_EXERCISE REQUIREMENTS:_
Could you copy the records below exactly, leaving out any pictures they include?

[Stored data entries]
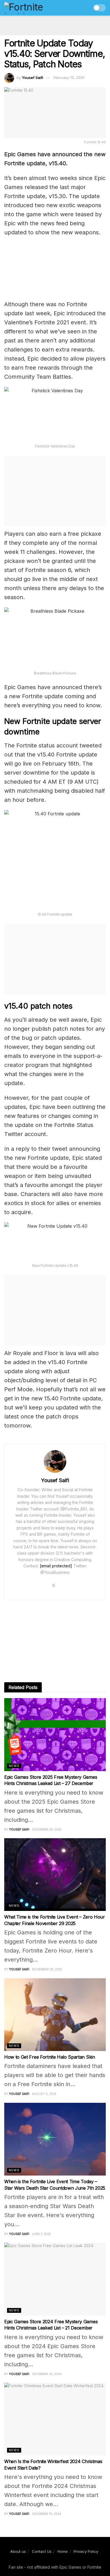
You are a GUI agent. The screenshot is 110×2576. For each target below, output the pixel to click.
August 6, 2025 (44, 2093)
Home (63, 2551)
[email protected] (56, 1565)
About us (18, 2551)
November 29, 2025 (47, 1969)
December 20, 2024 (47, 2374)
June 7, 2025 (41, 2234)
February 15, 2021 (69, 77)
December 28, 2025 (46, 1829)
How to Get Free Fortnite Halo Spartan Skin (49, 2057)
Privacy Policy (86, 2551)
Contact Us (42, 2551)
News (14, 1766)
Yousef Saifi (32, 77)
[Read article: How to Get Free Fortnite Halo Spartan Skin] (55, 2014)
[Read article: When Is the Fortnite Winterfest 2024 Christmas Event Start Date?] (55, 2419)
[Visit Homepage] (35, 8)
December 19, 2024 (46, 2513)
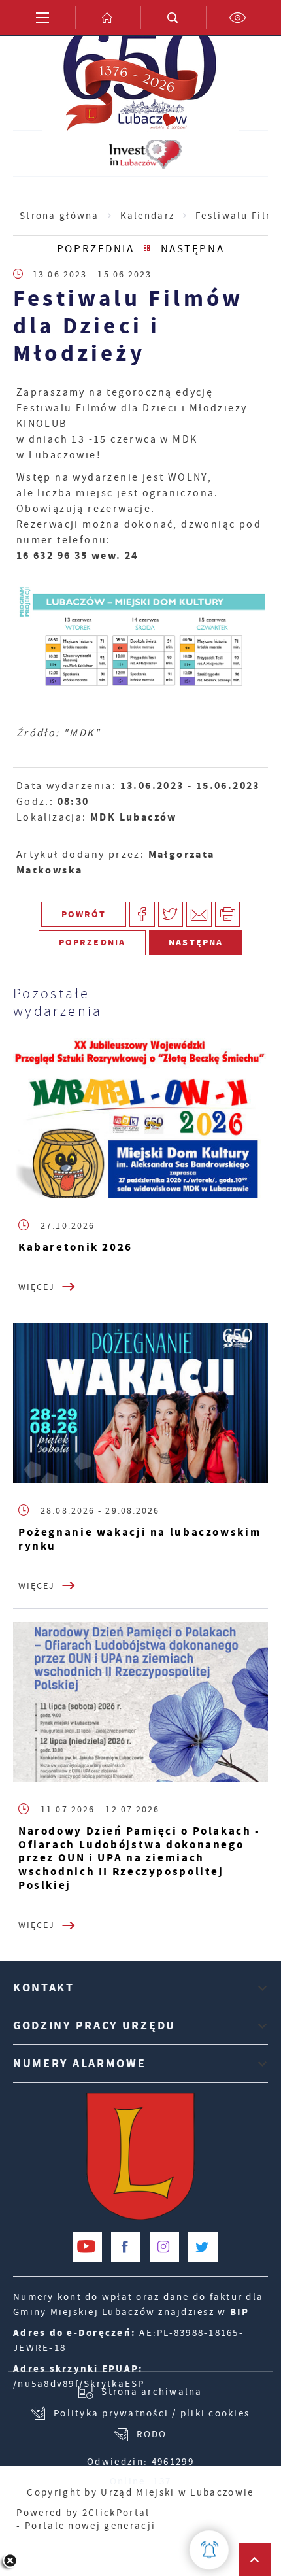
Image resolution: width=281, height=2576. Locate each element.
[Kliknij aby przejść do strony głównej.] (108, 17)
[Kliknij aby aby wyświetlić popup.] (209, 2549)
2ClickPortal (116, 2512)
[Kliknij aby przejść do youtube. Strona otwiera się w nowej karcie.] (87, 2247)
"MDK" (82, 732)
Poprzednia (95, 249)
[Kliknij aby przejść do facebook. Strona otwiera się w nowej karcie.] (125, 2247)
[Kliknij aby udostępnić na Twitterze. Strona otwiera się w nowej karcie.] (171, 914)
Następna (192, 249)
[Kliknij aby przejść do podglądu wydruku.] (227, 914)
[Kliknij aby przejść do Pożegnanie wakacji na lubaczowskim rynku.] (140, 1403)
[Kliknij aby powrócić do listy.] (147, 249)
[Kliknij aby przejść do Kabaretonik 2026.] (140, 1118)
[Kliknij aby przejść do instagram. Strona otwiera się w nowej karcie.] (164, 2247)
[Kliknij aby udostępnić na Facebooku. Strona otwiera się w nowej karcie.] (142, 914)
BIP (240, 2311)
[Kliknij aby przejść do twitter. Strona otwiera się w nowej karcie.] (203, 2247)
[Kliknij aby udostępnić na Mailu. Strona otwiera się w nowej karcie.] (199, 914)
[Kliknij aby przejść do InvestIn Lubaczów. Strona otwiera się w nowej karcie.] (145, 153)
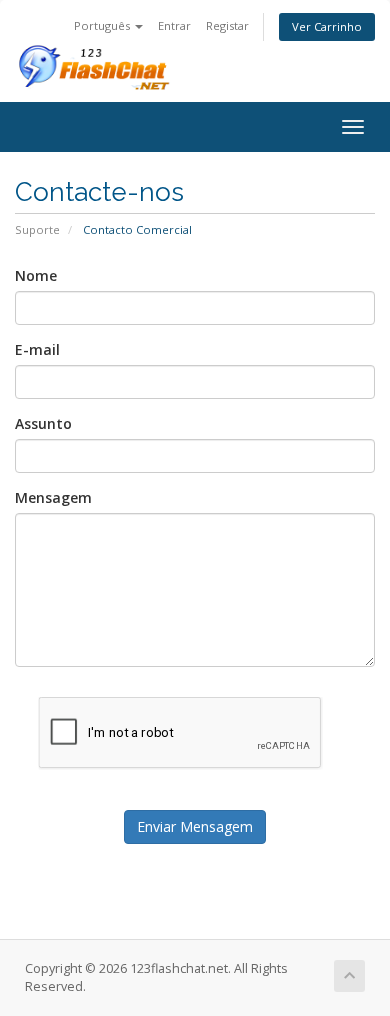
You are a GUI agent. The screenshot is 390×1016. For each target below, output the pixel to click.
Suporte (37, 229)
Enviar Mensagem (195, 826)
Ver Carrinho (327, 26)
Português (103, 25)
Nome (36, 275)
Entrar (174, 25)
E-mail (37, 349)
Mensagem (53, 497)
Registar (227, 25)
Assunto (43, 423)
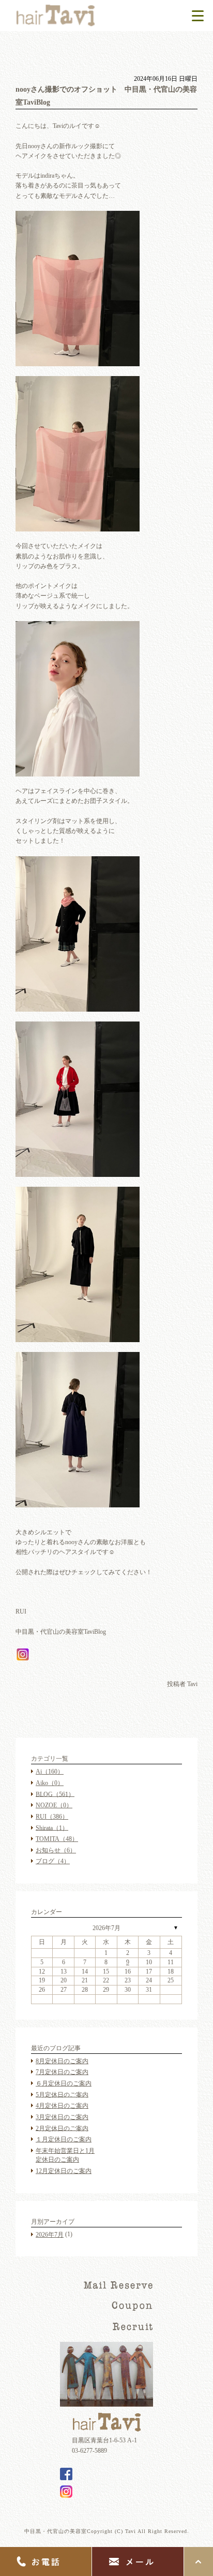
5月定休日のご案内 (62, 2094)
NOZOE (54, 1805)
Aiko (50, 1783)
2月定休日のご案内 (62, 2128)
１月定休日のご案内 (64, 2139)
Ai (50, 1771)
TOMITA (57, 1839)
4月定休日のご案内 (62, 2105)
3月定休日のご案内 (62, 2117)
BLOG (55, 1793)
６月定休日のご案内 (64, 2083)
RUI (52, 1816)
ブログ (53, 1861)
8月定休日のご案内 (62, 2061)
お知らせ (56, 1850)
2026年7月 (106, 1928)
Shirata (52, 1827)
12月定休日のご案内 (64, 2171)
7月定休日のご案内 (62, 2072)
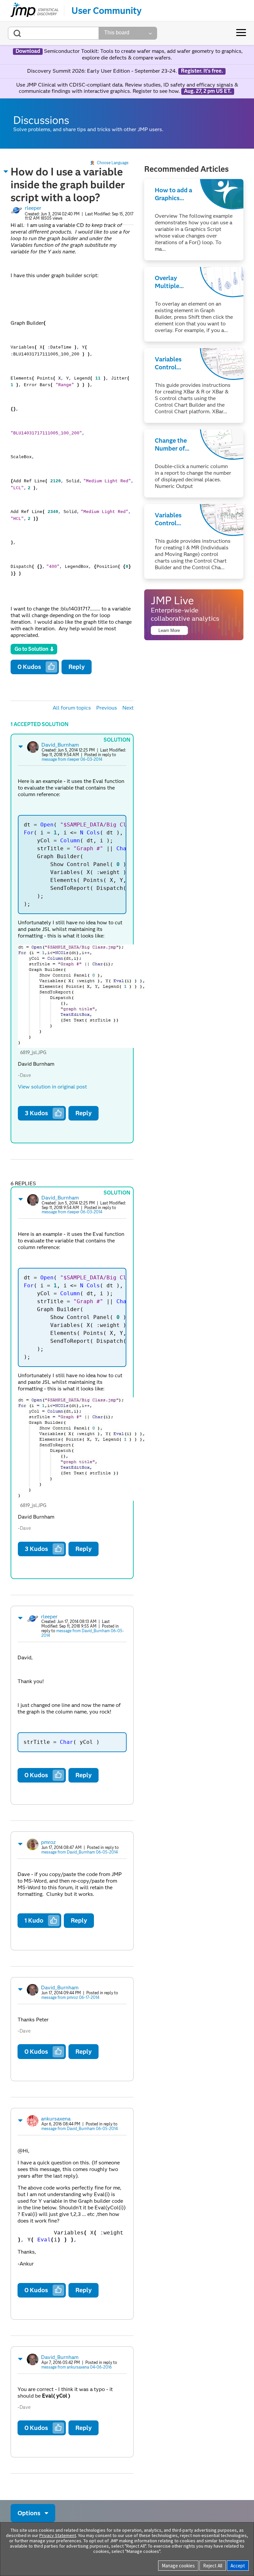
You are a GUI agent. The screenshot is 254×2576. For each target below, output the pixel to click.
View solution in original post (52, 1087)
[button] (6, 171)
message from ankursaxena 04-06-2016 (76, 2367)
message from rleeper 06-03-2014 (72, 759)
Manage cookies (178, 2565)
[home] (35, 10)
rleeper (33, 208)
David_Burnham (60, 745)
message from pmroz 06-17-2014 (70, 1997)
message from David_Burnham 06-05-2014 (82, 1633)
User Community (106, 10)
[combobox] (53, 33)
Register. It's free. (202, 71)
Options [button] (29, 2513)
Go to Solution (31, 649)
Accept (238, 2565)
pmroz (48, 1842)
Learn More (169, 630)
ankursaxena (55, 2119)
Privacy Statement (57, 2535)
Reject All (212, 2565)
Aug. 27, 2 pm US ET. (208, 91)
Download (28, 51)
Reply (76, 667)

_SOLUTION:_
You are a GUI agent. The screenshot is 110×2576. For each target below, output the pixel to click.
August 6, 2025 (44, 2093)
Home (63, 2551)
[email protected] (56, 1565)
About us (18, 2551)
November 29, 2025 (47, 1969)
December 20, 2024 (47, 2374)
June 7, 2025 (41, 2234)
February 15, 2021 (69, 77)
December 28, 2025 (46, 1829)
How to Get Free Fortnite Halo Spartan Skin (49, 2057)
Privacy Policy (86, 2551)
Contact Us (42, 2551)
News (14, 1766)
Yousef Saifi (32, 77)
[Read article: How to Get Free Fortnite Halo Spartan Skin] (55, 2014)
[Read article: When Is the Fortnite Winterfest 2024 Christmas Event Start Date?] (55, 2419)
[Visit Homepage] (35, 8)
December 19, 2024 (46, 2513)
Image resolution: width=281, height=2576. Locate each element.
[Kliknij aby przejść do strony głównej.] (108, 17)
[Kliknij aby aby wyświetlić popup.] (209, 2549)
2ClickPortal (116, 2512)
[Kliknij aby przejść do youtube. Strona otwiera się w nowej karcie.] (87, 2247)
"MDK" (82, 732)
Poprzednia (95, 249)
[Kliknij aby przejść do facebook. Strona otwiera się w nowej karcie.] (125, 2247)
[Kliknij aby udostępnić na Twitterze. Strona otwiera się w nowej karcie.] (171, 914)
Następna (192, 249)
[Kliknij aby przejść do podglądu wydruku.] (227, 914)
[Kliknij aby przejść do Pożegnanie wakacji na lubaczowskim rynku.] (140, 1403)
[Kliknij aby powrócić do listy.] (147, 249)
[Kliknij aby przejść do Kabaretonik 2026.] (140, 1118)
[Kliknij aby przejść do instagram. Strona otwiera się w nowej karcie.] (164, 2247)
[Kliknij aby udostępnić na Facebooku. Strona otwiera się w nowej karcie.] (142, 914)
BIP (240, 2311)
[Kliknij aby przejść do twitter. Strona otwiera się w nowej karcie.] (203, 2247)
[Kliknij aby udostępnić na Mailu. Strona otwiera się w nowej karcie.] (199, 914)
[Kliknij aby przejść do InvestIn Lubaczów. Strona otwiera się w nowej karcie.] (145, 153)
You are a GUI agent. The screenshot is 390×1016. For each target below, output the pixel to click.
Suporte (37, 229)
Enviar Mensagem (195, 826)
Ver Carrinho (327, 26)
Português (103, 25)
Nome (36, 275)
Entrar (174, 25)
E-mail (37, 349)
Mensagem (53, 497)
Registar (227, 25)
Assunto (43, 423)
5月定休日のご案内 (62, 2094)
NOZOE (54, 1805)
Aiko (50, 1783)
2月定休日のご案内 (62, 2128)
１月定休日のご案内 (64, 2139)
Ai (50, 1771)
TOMITA (57, 1839)
4月定休日のご案内 (62, 2105)
3月定休日のご案内 (62, 2117)
BLOG (55, 1793)
６月定休日のご案内 (64, 2083)
RUI (52, 1816)
ブログ (53, 1861)
8月定休日のご案内 (62, 2061)
お知らせ (56, 1850)
2026年7月 (106, 1928)
Shirata (52, 1827)
12月定休日のご案内 (64, 2171)
7月定休日のご案内 (62, 2072)
You are a GUI agent. The screenshot is 254×2576. For each target below, output the pixel to click.
View solution in original post (52, 1087)
[button] (6, 171)
message from ankursaxena 04-06-2016 (76, 2367)
message from rleeper 06-03-2014 (72, 759)
Manage cookies (178, 2565)
[home] (35, 10)
rleeper (33, 208)
David_Burnham (60, 745)
message from pmroz 06-17-2014 (70, 1997)
message from David_Burnham 06-05-2014 (82, 1633)
User Community (106, 10)
[combobox] (53, 33)
Register. It's free. (202, 71)
Options [button] (29, 2513)
Go to Solution (31, 649)
Accept (238, 2565)
pmroz (48, 1842)
Learn More (169, 630)
ankursaxena (55, 2119)
Privacy Statement (57, 2535)
Reject All (212, 2565)
Aug. 27, 2 pm US ET. (208, 91)
Download (28, 51)
Reply (76, 667)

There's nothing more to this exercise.